A semicolon is a complex beast:
- You don't use it when you want an idea to stand on its own. You use a full stop for that.
- You don't use it to tie two ideas closely together because if you did, you'd relate them with lighter punctuation like a comma.
- You use it to relate two ideas weakly; it strongly implies there's a relationship between the two conjoined ideas but leaves it to the reader to determine what that implied relationship is.
As a result, it's difficult to use semicolons frequently without also using a slightly opaque writing style. When you use a semicolon, the fact that it clearly relates two clauses together without giving a direct indication what the relationship is necessarily forces your reader to read in-between the lines.
If you look at the list I gave above, the second bullet point relates its two clauses explicitly with the word because, allowing you to immediately understand that the second clause is related to the first due to providing an explanation for the first clause. In the third bullet point, the semicolon implies exactly the same relationship, but you are forced to read more carefully in order to understand that. You have to understand the two clauses separately, my implied context for writing this answer, and the parallelism in the entire list before you can be sure you correctly understand how the two halves of the sentence relate. It's not much more work, but it is more work nevertheless.

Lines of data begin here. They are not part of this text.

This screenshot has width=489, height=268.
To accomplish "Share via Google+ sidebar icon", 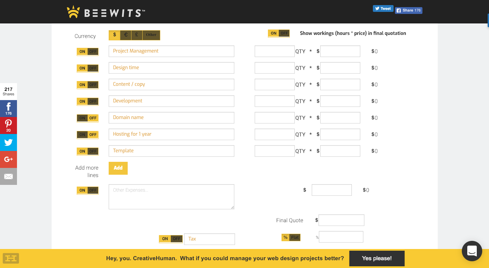I will click(x=8, y=159).
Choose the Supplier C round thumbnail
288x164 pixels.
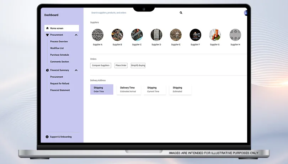click(x=137, y=35)
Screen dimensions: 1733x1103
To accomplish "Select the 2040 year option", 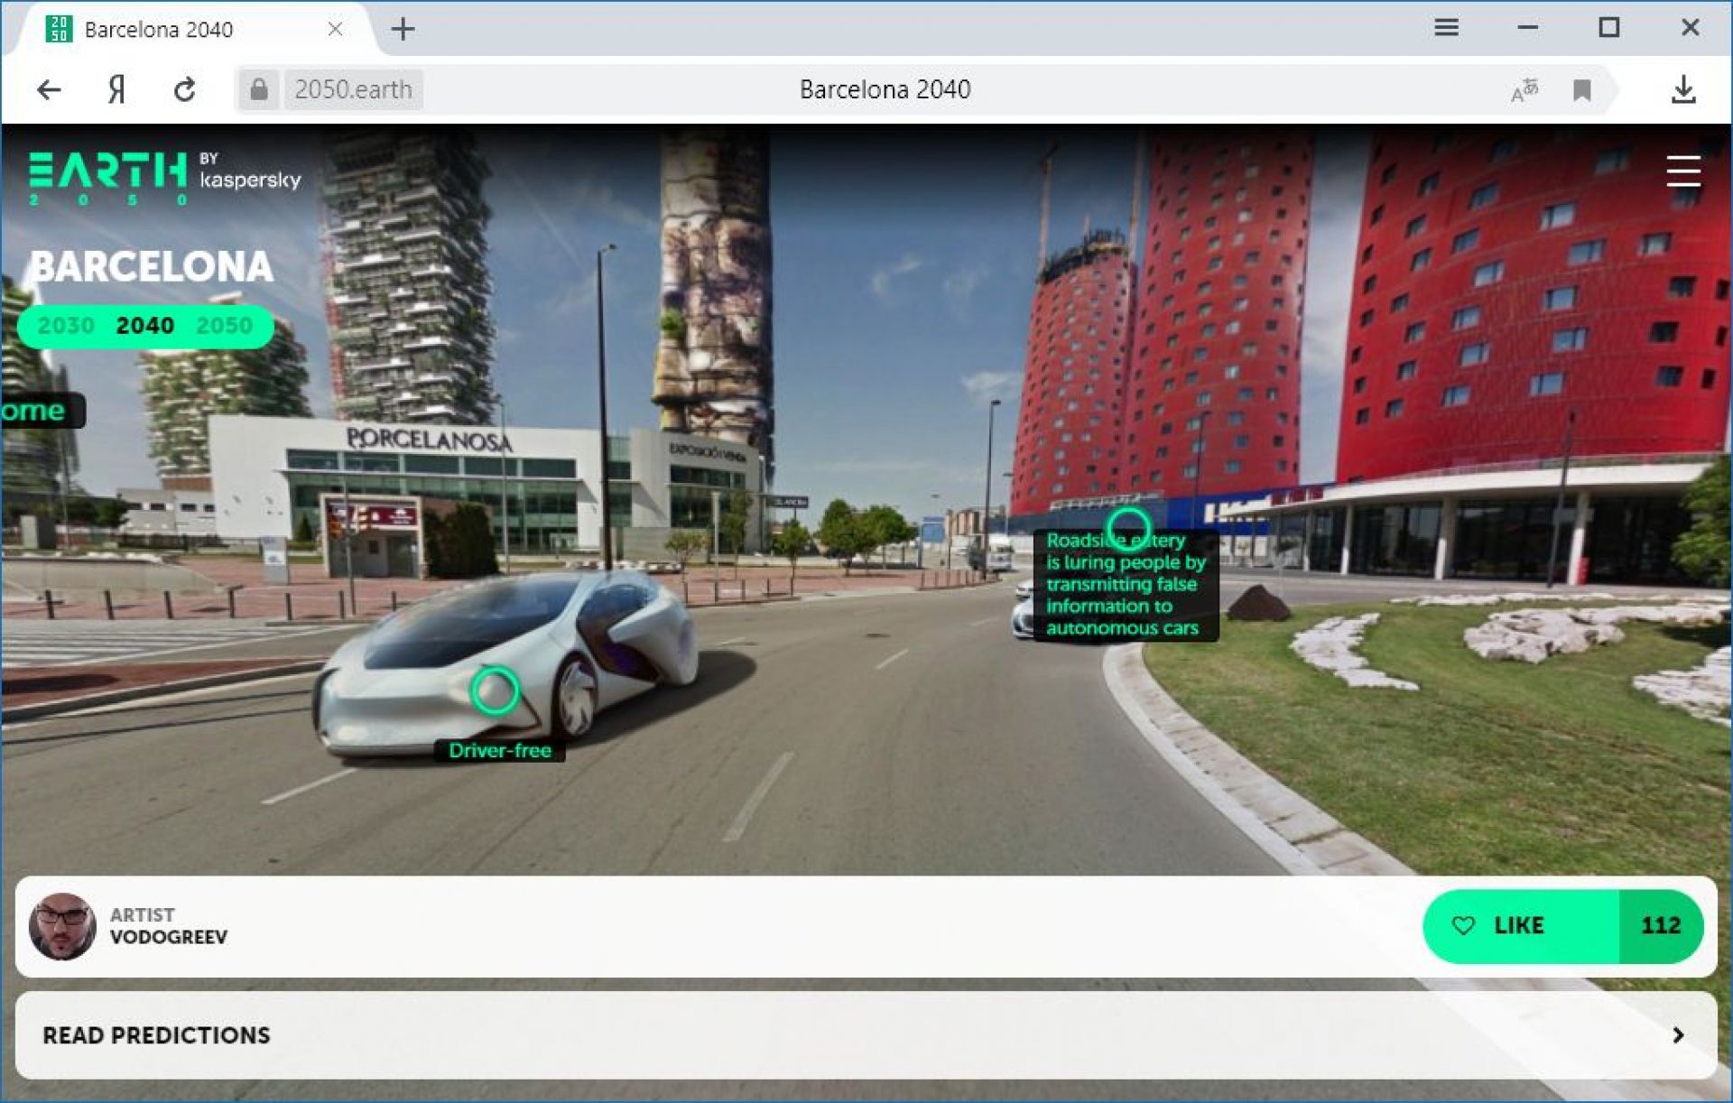I will click(144, 325).
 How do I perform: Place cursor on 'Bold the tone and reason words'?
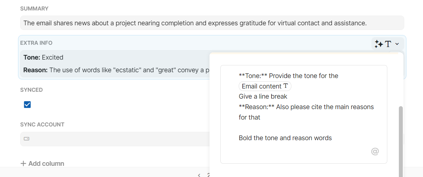pos(285,138)
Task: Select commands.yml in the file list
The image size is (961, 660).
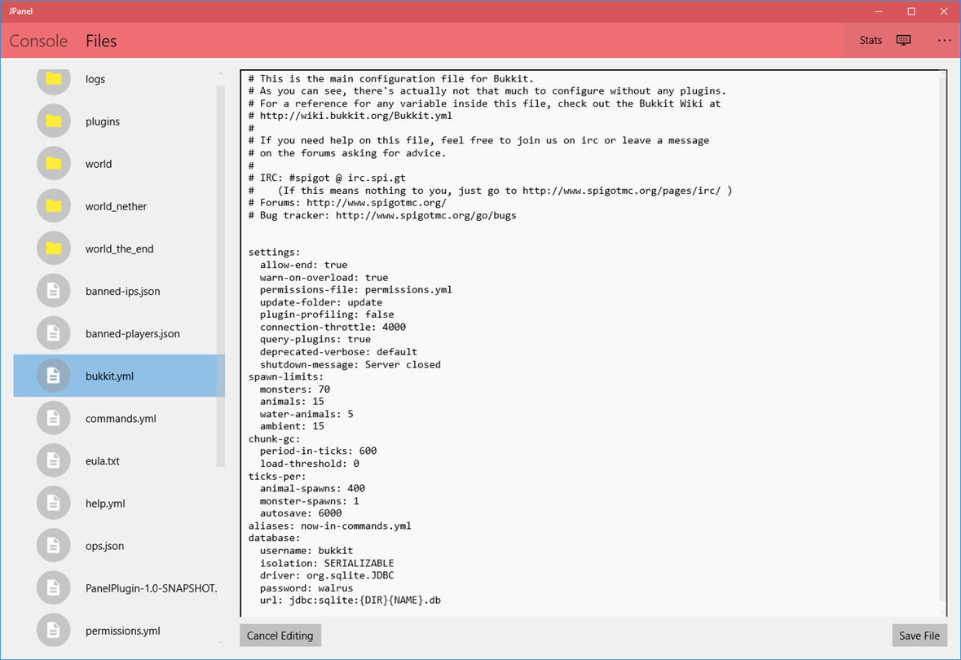Action: [121, 418]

This isn't necessarily a bad thing because sometimes, that more opaque writing style is what you want. It's important to keep in mind that for writing fiction in particular, though, part of what you need to accomplish is making the task of reading your work pleasant and enjoyable for your readers. You typically want to write using a style that makes the semantic meaning of your story jump off of the page, allowing the reader to spend their mental energy on more sophisticated levels of your writing, such as the subtext in dialog or the thematic implications of characters' decisions. And, if possible, you want your writing to have a musical or poetic quality to it such that it "sounds good" in the reader's head.

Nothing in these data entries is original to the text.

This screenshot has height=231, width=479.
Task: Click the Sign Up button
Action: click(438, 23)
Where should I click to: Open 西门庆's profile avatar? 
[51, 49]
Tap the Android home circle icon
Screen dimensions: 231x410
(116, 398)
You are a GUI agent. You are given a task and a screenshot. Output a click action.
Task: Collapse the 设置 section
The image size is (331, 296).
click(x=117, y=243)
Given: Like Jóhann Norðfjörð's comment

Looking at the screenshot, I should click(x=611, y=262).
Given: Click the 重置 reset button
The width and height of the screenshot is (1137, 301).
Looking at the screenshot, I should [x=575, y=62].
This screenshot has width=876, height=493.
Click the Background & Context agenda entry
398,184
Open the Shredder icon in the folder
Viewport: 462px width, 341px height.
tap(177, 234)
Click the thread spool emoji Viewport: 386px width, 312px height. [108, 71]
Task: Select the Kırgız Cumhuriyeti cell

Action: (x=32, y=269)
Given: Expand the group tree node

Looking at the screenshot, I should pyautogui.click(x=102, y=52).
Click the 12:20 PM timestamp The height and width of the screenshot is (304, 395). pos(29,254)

Typically, a semicolon works counter to both of those goals. If you force a reader to spend some time figuring out whether your semicolon in, "I wanted to kill her; she had done so much to me," means that the speaker wants to kill her because of or in spite of what she had done, that's more work the reader has to do before getting back to reading in-between the lines of your story proper. And if you're trying to write with a musical quality, then forcing the reader to grind to a halt to understand a semicolon correctly can interrupt the rhythm (unless you're trying to get a slower effect).

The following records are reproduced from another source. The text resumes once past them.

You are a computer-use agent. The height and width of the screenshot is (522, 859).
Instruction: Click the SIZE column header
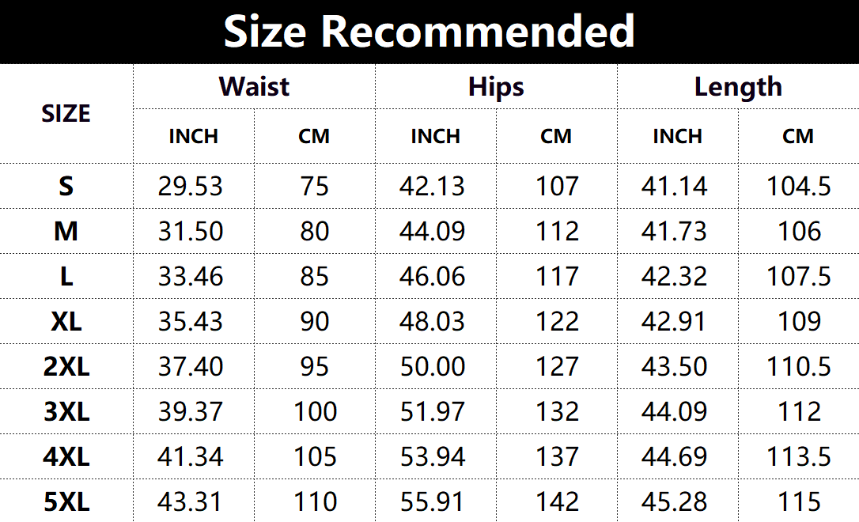click(x=66, y=114)
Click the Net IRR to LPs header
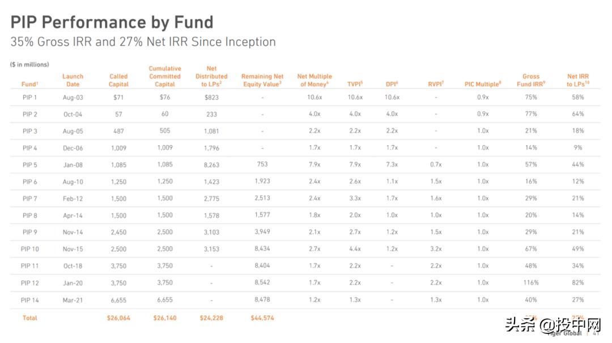612x343 pixels. tap(578, 81)
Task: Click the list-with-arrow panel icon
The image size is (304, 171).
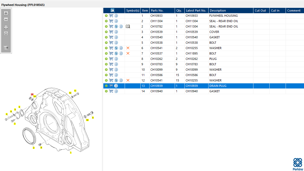Action: coord(6,48)
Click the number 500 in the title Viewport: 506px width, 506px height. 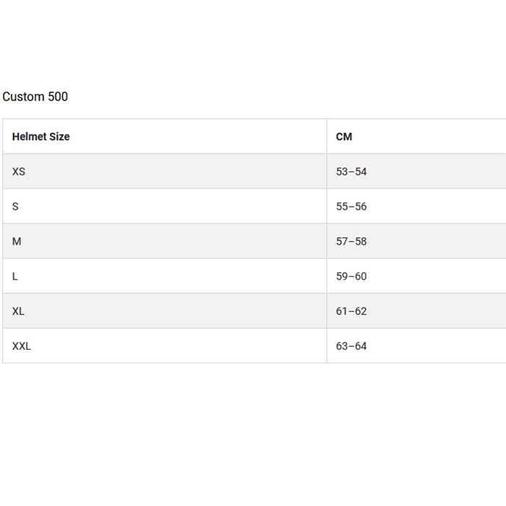coord(58,97)
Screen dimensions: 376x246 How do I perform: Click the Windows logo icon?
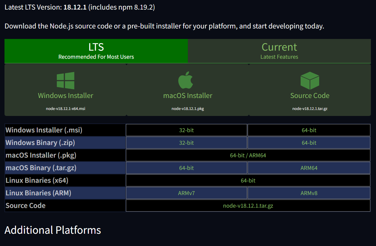tap(66, 80)
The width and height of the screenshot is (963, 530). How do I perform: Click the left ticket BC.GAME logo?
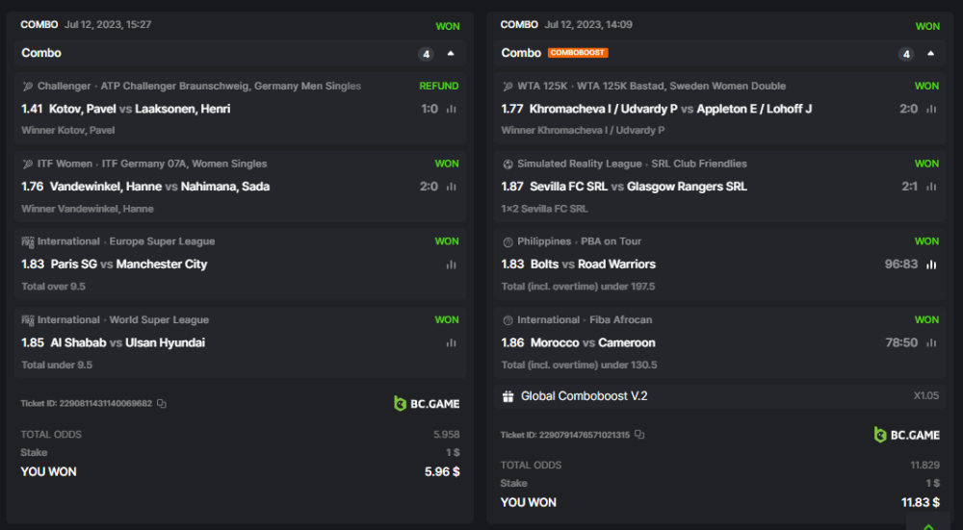coord(427,404)
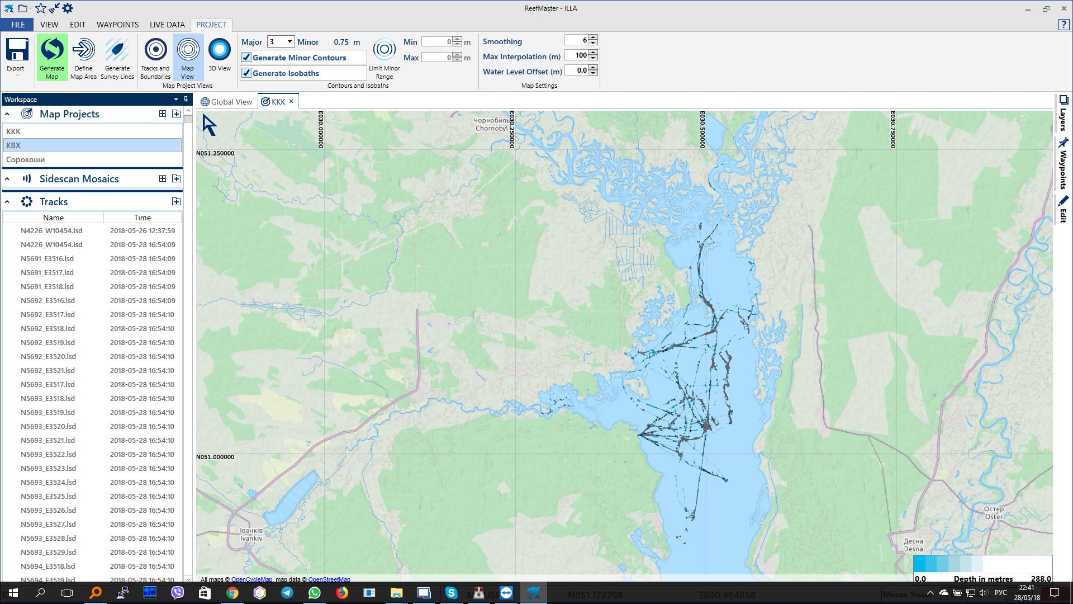This screenshot has width=1073, height=604.
Task: Click the Generate Map icon
Action: pyautogui.click(x=52, y=50)
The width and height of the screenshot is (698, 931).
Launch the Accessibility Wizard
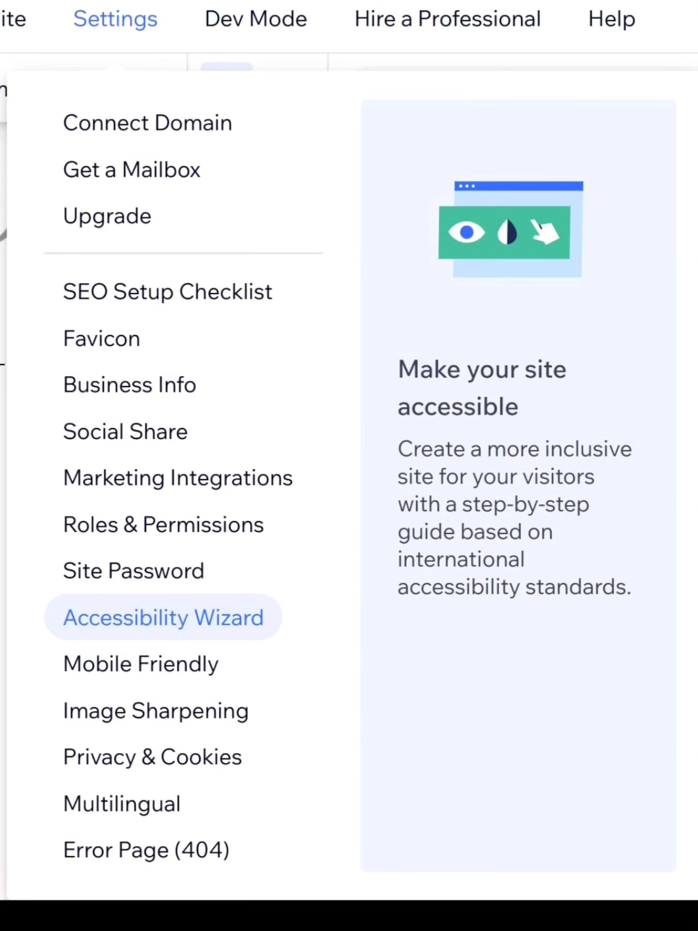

All in all, though, these are definitely things to keep in mind at the level of being nitpicky. I would much rather read a story filled with semicolons, even awkward ones, that has compelling characters and themes than read a disjointed story with spotless prose. And every writer has their own style. Some people will never have occasion to use semicolons; others, like myself, will use them on occasion. You seem to like them, so more power to you!
When you finish your first few drafts of your story, you'll reach the point where the most important considerations aren't the structure or strength of the story proper, which have already been vetted and are largely set in stone, but rather getting the nuance and tone of each passage just so. This is the best time to consider the ideas of making your reading easy to approach and musical, and this is when you can really think carefully about each individual use of a semicolon. Until then, it's probably best to enjoy the story yourself as you discover it in the first couple drafts and not worry too much about the fine details of your prose, which you will thoroughly rework anyway.